Today’s edition of the Glendale News Press reports on an on-going
and somewhat nasty court battle between the principal of a local
Armenian day school and the Armenian landlord of the propert over
rent and other issues that have threatened the school’s future
operation. Here’s the article:

The owner of Scholars Armenian School and Arts Center on Monday said
she was confident that a bankruptcy trial would not affect the campus
after she made good on a $123,000 payment to avoid eviction.

She owed the money for unpaid rent since declaring bankruptcy in May
after failing to make other rent payments.

Still, Scholars Principal and owner Anahit Grigoryan has continued
to refuse paying nearly $200,000 in rent after funding a cleanup of
toxic mold and asbestos, which should have been the responsibility
of landlord Alex Kuiumdjian, she said.

Kuiumdjian’s attorney, Frank Rubin, argues that Grigoryan made
expensive property changes without first asking the landlord, who
would have done it on his own, making her responsible for the rent.

Rubin added that Grigoryan didn’t bring up the mold until she was
already in debt, a charge she denies.

"It was all after rent was due," Rubin said.

Grigoryan has filed a separate lawsuit to resolve the issue, alleging
that Kuiumdjian had rented the property after falsely claiming it
was free of hazardous materials, specifically mold, according to the
lease agreement and court documents.

She was confident that the school would continue uninterrupted,
regardless of the court proceedings.

"I’m not a lawyer, but I do know the law," said Grigoryan, a former
professor at UCLA and universities in Russia and Armenia.

She had already invested more than $500,000 into the property at 1021
Grandview Ave. before discovering the mold while venturing into the
basement, making a move from the site unreasonable, she said.

Grigoryan has insisted that Kuiumdjian gave her license to "do whatever
you want" while making facility improvements.
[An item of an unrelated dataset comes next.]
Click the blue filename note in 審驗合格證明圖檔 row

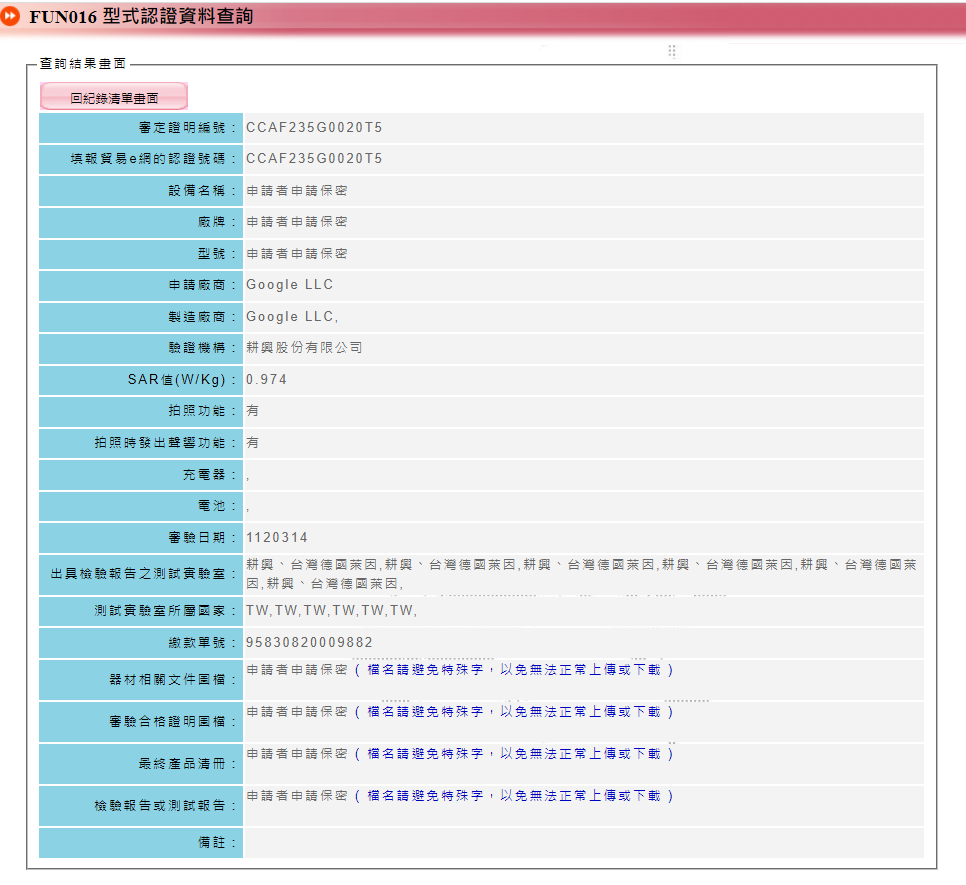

Additionally, the potential of mold in the basement, she said, could
have presented a danger to her students, whom she did not notify
of the problem because the school was closed when it was discovered
and cleared.

When Grigoryan proceeded to contract the cleanup work herself, workers
discovered asbestos and embarked on a sweeping effort to remove the
dangerous matter before students returned.

The cleanup added to her makeover of the building, which cost more
than $1.5 million, she said.

Rubin argued that the basement was not within the parameters of
Grigoryan’s lease and that she should not have moved into the area
and made changes without permission.

The 45,000-square-foot site now includes hardwood floors, accent walls
and modern school equipment, while also being a healthy environment,
she said.

Some worried parents, after hearing about the school’s debt, have
withdrawn plans to send their children there in the fall, but Scholars
has never been in serious danger of closing, she said.

Grigoryan has been able to keep her operation growing using funds
from colleagues in Armenia, she said.

Her move to declare bankruptcy was mostly a maneuver to stay an
eviction notice that had been levied after a civil court ruled
Grigoryan was responsible for six months of unpaid rent, despite the
continuing fraud suit, she said.

The school now expects to have about 230 students in the fall, down
from 250, and will be able to pay the $44,000 monthly rent, despite
tuition revenues of $72,000 that are weighed down by a $69,000 monthly
payroll, Grigoryan said.

The sheer value of Scholars’ current expenses means that it will
continue to be dependent on Armenian contributors for support as it
works to become a standout institution, she said.